Aber wer will das hören?
In Europa herrscht längst moralische Erschöpfung. Die Menschen haben Angst – und viele Politiker schüren sie, statt sie zu lindern. Populismus verkauft sich besser als Solidarität. Die Festung Europa wird immer dichter, die Empathie immer dünner. Die Boote im Ärmelkanal? Für viele nur noch lästige Schlagzeilen. Für andere: ein willkommener Anlass, um Stimmung zu machen.
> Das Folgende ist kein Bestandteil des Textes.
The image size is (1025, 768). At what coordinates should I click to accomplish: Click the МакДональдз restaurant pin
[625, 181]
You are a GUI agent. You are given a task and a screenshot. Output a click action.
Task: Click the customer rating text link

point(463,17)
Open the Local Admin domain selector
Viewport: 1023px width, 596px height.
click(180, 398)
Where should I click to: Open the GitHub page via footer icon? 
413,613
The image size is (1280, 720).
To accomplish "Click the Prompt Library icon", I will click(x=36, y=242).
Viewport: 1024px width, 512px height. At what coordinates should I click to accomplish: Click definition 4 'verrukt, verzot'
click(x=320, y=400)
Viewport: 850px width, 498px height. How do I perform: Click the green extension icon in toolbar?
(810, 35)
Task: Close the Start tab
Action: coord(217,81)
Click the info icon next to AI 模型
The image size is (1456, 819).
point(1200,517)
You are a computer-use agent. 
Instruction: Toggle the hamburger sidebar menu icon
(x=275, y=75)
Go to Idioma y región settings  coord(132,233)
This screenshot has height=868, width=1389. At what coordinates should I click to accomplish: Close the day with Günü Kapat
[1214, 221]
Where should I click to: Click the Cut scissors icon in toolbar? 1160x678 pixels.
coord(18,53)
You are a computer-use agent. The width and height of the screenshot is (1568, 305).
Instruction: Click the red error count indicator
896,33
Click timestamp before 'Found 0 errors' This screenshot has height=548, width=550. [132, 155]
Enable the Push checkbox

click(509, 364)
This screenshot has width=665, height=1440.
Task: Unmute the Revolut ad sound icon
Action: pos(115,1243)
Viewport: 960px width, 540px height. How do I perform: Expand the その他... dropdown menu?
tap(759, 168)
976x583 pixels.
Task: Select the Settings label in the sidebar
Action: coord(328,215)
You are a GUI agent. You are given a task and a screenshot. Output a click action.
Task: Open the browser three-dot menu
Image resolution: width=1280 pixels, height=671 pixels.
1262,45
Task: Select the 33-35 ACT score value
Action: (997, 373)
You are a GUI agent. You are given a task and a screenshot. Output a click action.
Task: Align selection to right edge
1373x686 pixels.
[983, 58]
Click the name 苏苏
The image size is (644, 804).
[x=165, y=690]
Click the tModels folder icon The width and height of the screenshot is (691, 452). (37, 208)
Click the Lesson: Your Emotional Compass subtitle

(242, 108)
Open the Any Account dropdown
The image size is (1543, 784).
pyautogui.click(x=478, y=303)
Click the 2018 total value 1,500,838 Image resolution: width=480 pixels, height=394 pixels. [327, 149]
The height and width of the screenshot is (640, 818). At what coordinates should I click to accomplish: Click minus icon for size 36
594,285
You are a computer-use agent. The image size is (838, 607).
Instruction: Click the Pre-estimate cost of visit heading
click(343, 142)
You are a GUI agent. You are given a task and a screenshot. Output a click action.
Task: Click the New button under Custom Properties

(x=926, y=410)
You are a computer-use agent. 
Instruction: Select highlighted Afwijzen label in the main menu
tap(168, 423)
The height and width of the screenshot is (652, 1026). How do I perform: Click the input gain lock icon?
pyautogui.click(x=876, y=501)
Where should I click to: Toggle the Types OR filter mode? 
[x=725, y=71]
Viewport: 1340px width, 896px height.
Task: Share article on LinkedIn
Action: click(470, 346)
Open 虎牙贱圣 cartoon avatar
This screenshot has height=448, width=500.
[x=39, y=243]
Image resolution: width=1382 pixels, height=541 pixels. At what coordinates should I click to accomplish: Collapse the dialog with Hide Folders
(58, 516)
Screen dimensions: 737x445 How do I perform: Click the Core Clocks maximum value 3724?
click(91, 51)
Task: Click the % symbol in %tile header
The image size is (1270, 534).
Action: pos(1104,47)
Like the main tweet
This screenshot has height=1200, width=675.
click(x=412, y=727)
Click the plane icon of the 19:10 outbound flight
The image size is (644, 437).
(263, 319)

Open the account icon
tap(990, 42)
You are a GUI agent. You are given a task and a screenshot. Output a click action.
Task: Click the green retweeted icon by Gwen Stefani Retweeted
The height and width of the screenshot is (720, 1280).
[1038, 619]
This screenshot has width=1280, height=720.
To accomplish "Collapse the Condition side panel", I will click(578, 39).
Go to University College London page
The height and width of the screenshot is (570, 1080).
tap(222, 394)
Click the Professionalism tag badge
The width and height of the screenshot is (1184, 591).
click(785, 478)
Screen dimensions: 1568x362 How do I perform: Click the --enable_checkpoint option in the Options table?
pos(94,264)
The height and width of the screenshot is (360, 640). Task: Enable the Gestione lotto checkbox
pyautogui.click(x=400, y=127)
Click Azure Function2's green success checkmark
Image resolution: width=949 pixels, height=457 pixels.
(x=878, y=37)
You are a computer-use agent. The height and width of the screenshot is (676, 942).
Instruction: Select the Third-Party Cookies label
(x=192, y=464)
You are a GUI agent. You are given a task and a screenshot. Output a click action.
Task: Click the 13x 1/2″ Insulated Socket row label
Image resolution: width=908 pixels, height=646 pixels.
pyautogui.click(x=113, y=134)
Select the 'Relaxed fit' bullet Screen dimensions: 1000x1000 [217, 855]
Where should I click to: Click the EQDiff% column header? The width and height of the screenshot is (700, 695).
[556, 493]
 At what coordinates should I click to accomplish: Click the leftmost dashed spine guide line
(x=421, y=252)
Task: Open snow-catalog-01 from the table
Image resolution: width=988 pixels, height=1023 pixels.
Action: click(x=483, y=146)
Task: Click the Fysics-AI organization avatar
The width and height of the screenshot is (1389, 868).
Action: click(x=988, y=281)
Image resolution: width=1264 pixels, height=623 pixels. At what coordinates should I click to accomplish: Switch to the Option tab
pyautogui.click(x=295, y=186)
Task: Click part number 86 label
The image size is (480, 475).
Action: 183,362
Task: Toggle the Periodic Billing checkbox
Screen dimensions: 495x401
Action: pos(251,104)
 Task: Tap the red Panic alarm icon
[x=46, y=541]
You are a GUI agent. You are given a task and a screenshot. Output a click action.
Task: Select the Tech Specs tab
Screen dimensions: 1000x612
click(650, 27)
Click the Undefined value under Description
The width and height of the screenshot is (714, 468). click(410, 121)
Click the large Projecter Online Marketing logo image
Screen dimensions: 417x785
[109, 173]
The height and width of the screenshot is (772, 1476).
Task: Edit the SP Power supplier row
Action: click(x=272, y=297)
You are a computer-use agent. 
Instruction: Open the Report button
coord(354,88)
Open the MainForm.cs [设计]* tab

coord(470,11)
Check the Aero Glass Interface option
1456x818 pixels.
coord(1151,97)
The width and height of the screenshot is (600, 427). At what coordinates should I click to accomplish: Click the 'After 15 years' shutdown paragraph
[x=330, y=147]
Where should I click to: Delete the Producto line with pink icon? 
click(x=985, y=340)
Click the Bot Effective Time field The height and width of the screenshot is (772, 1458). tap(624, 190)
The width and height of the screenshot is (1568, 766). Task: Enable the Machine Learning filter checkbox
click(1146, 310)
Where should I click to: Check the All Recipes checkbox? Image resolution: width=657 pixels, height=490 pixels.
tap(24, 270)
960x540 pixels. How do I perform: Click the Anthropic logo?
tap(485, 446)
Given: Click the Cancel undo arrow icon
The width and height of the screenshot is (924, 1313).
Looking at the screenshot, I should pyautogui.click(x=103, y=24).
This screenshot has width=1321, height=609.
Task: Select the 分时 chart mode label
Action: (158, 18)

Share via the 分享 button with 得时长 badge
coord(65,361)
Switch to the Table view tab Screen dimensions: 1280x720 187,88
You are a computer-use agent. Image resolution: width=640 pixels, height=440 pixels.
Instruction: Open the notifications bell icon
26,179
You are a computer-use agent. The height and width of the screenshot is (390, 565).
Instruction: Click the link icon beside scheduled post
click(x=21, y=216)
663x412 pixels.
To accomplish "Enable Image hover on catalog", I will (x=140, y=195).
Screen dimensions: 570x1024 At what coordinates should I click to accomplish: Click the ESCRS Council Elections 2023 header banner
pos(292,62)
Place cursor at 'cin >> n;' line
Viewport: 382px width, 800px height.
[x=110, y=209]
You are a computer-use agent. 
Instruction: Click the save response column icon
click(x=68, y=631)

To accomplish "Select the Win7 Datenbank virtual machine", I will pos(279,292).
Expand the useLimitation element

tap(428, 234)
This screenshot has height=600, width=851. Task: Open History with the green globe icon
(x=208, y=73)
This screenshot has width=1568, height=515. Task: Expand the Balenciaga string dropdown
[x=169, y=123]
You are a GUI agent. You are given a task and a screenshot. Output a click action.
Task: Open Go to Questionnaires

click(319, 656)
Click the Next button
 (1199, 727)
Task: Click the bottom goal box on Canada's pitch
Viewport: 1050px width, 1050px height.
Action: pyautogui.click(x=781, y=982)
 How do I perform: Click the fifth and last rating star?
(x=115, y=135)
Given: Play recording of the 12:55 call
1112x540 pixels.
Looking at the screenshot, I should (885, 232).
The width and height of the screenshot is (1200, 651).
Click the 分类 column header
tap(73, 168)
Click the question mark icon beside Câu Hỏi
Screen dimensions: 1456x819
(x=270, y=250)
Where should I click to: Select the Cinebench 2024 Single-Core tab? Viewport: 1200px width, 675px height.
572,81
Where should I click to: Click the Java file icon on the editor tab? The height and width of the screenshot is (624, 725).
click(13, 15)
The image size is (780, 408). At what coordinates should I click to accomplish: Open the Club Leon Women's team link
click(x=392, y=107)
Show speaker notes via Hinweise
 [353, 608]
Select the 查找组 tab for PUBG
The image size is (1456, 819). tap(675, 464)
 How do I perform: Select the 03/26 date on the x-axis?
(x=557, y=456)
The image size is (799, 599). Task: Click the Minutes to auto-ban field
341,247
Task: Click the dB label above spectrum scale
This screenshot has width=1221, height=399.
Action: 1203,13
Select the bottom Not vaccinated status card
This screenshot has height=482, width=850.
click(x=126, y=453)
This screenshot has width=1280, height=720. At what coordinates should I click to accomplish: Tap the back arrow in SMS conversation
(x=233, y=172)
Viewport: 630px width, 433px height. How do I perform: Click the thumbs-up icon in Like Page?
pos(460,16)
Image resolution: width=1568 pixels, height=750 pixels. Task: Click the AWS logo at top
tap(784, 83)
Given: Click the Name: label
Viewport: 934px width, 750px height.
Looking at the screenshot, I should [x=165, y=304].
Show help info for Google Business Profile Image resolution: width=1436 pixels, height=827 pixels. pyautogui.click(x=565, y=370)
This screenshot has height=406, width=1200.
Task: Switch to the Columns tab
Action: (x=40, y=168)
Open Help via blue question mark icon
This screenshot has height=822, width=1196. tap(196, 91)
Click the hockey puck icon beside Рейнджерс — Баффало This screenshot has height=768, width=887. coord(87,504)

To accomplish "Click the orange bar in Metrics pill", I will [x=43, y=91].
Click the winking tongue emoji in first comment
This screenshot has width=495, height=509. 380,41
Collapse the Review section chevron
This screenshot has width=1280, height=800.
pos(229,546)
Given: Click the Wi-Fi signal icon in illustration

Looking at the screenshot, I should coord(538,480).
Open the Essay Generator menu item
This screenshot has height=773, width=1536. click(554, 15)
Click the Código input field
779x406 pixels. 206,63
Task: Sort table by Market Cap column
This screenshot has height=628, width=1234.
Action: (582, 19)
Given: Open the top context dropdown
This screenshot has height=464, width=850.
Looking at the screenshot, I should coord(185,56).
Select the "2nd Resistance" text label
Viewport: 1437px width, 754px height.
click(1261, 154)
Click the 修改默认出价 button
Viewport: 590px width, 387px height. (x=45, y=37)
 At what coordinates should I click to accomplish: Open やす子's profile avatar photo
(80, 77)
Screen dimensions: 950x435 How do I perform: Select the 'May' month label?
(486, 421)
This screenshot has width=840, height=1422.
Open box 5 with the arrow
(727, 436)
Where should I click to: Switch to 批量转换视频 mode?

Und dazwischen: echte Menschen. Mit echten Geschichten. Namenlosen Leidtragenden einer Welt, die lieber über Zahlen als über Schicksale spricht.
Dabei gäbe es Lösungen.
Nicht einfach. Nicht schnell. Aber möglich. Entwicklungszusammenarbeit, gerechter Welthandel, faire Flüchtlingsverfahren, sichere legale Wege. Mehr Druck auf Diktaturen, mehr Hilfe für die Staaten, die Millionen Geflüchtete aufnehmen – Jordanien, Libanon, Tunesien, Kenia. Mehr Menschlichkeit, mehr Klarheit.
Aber dazu braucht es Mut.
Mut, unbequeme Wahrheiten auszusprechen. Mut, das eigene Wohlstandsmodell infrage zu stellen. Mut, Verantwortung zu übernehmen für eine globale Ordnung, die nicht zufällig Menschen aus dem Süden in die Boote zwingt – sondern systematisch.
Wer Migration lösen will, muss an die Wurzel.
Wer nur an der Oberfläche kratzt, zementiert das Elend.
Wir haben keine Zeit mehr für symbolische Abkommen und moralisches Schulterzucken. Jeder Tote auf der Flucht ist auch ein Versagen – unseres Systems, unserer Politik, unserer Haltung.
Entweder wir ändern etwas. Oder wir hören auf, uns zu wundern.